→ What this task involves
Reproduce, line for line, the part of the records below that opens with the line containing "You are a computer-use agent. Image" and continues through the end of the records, including both ends. Leave the pictures out of your answer.

Recorded data
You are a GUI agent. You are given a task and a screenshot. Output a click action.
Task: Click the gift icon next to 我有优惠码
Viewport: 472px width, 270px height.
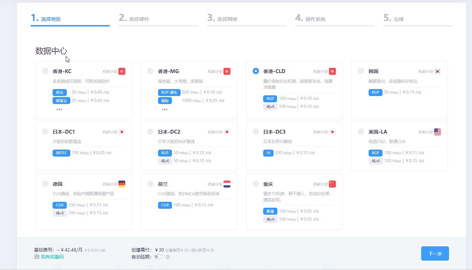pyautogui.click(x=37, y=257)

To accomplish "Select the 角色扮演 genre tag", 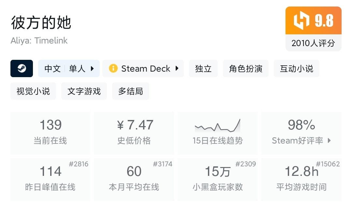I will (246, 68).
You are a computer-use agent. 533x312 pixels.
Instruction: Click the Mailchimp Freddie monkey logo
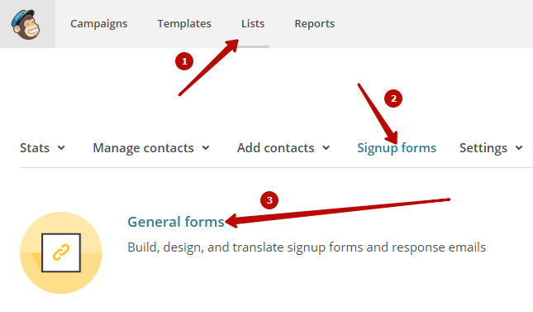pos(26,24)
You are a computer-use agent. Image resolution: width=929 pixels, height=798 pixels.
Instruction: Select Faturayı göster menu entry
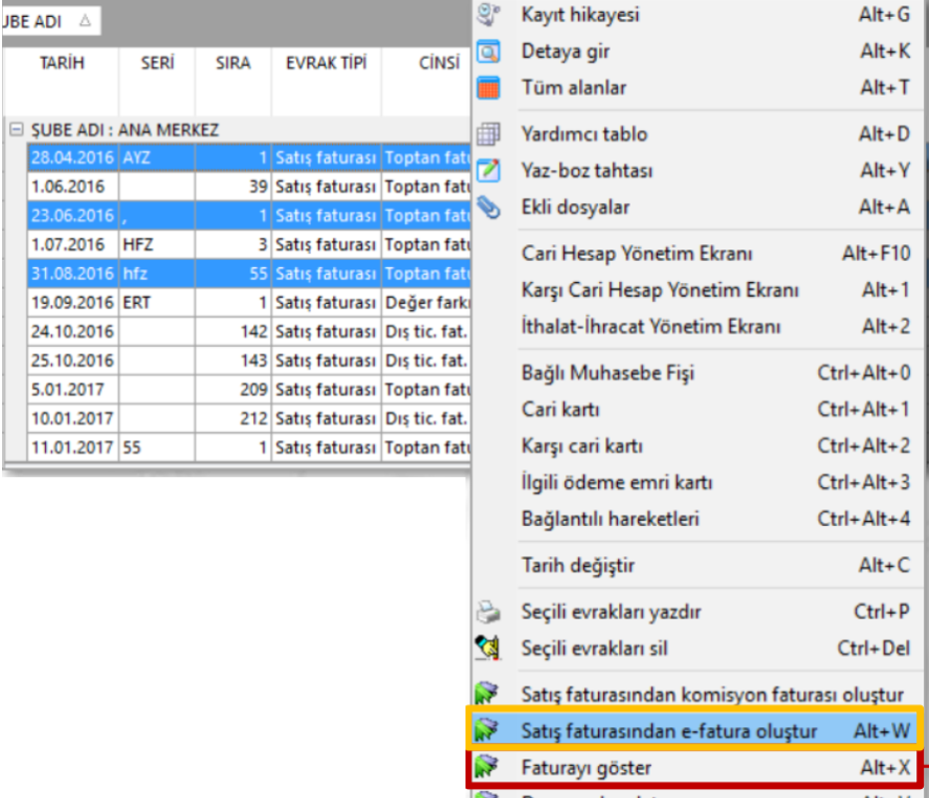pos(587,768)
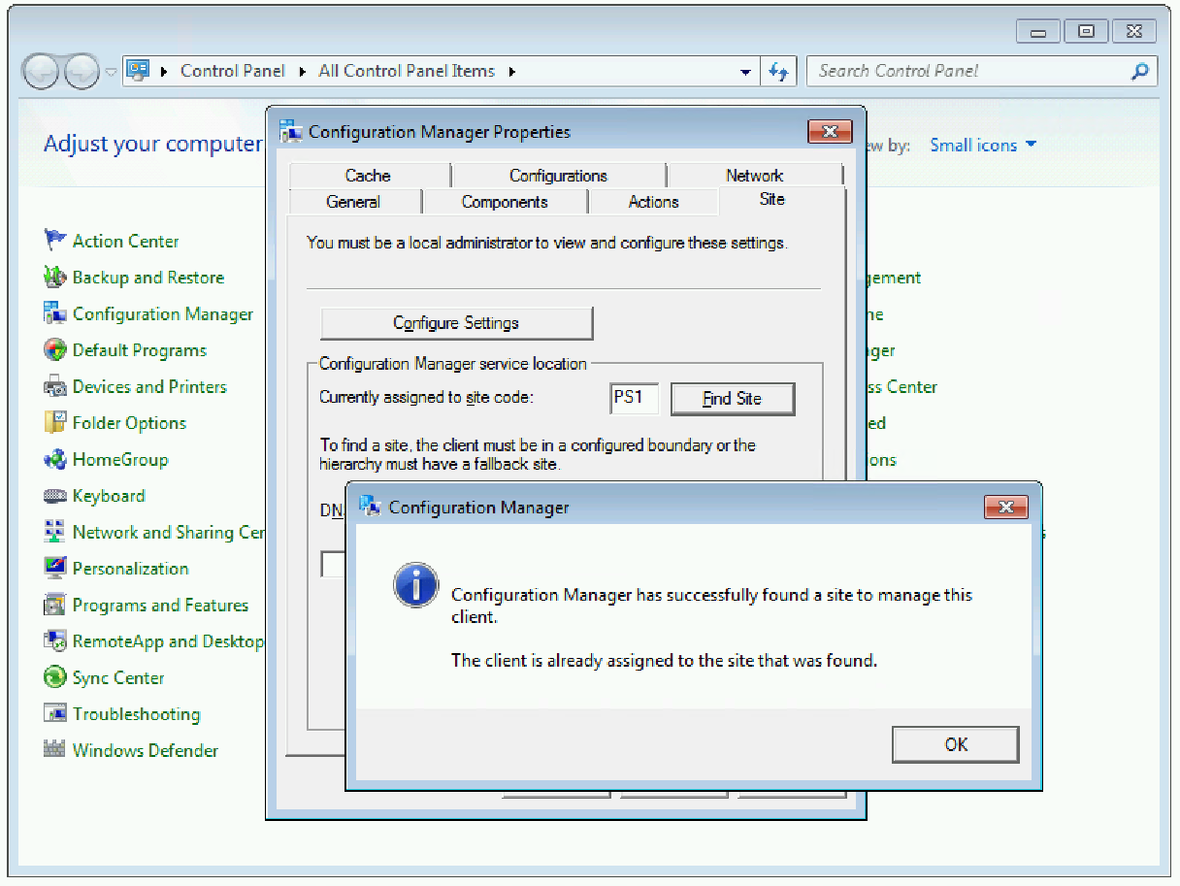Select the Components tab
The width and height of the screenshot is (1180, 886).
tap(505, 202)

→ Solution to this problem
You are a computer-use agent. Image resolution: width=929 pixels, height=798 pixels.
Instruction: Select Faturayı göster menu entry
pos(587,768)
Select the Components tab
The width and height of the screenshot is (1180, 886).
tap(505, 202)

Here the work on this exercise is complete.